The Gardener.
What does a gardener and a champion have in common?
A Prolific Sense of Gratitude.
Now first, let me define how to be a prolific person:
You produce.
Fruitfulness.
Production.
Present in large numbers.
Plentiful.
So a prolific sense of ______, simply means you’re producing ______ in large numbers.
In this case, gratitude.
But even more specifically, the LITERARY sense of the gardener is the FIGURATIVE sense of the champion.
See a gardener walks around smelling the roses all day long.
It’s what allows the gardener to continue planting more seeds, because they have an ongoing appreciation for the plants they’ve already planted.
A champion does this too.
However, their roses aren’t literally plants…
It’s the trophies.
It’s their team.
It’s their tenacity and work ethic.
It’s their opportunities.
It’s their struggles (aka lessons).
It’s their passion.
It’s their environment.
And because they stop and appreciate all that they already have, they continue to have more and more of it.
They don’t stop to focus on the negative bullshit around them.
Because like everyone else, they do have it in their life as well. So yes, it’s not always easy.
But champions make a conscious effort to ignore that and prioritize their focus on the positive things around them.
The things that allow MORE growth for them.
Just like the gardener, who also see’s dead plants and weeds growing around the beautiful roses they planted.
What do they do?
Wipe away the weeds and continue watering the roses.
And that’s the lesson for you today.
Stop focusing on all the bullshit that brings you down.
IT DOES NOT SERVE YOU.
Your garden of life will always have weeds in it.

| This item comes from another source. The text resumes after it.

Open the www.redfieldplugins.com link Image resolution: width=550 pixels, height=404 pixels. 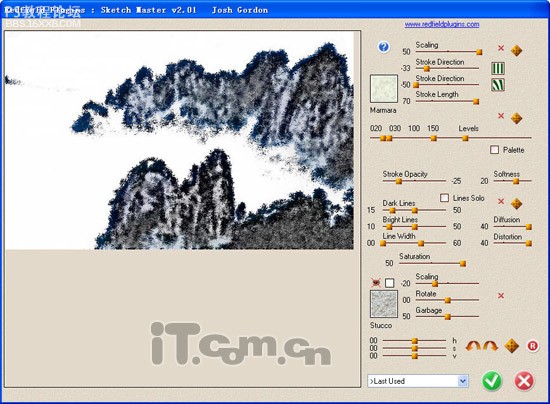pyautogui.click(x=442, y=24)
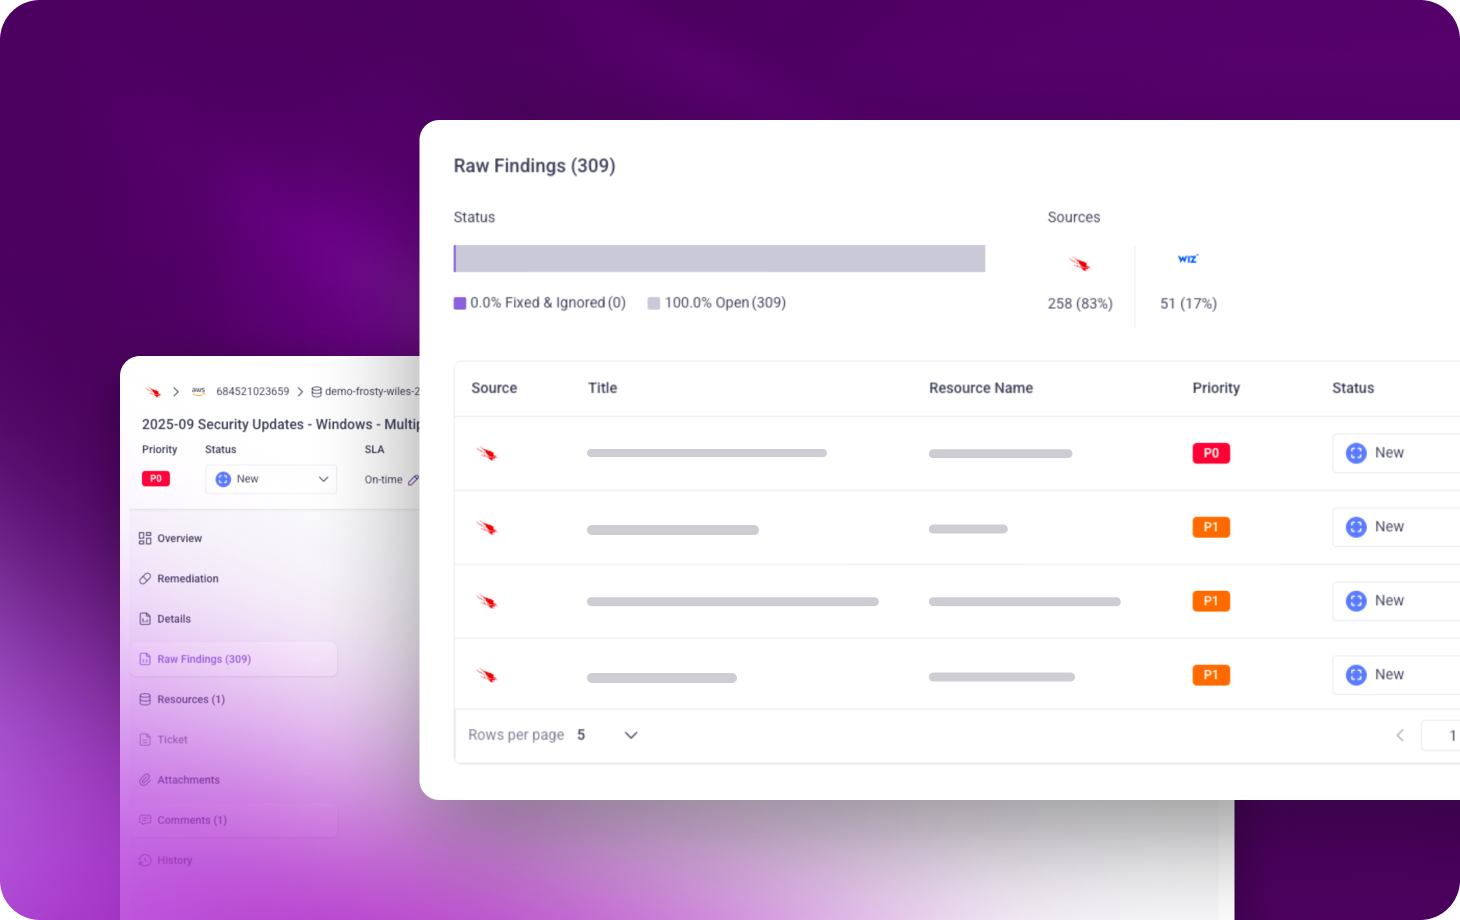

Only looking at them will change your perspective to a negative one that does NOT see opportunity, but rather see’s conflict, doubt, fear, scarcity, and excuses.
While instead, looking at the roses, your perspective will change to a positive one that DOES see opportunities, belief, faith, possibilities, paths, and purpose.
Success is a choice…
And it starts with gratitude.
Stop and smell the roses, so you have more roses to smell.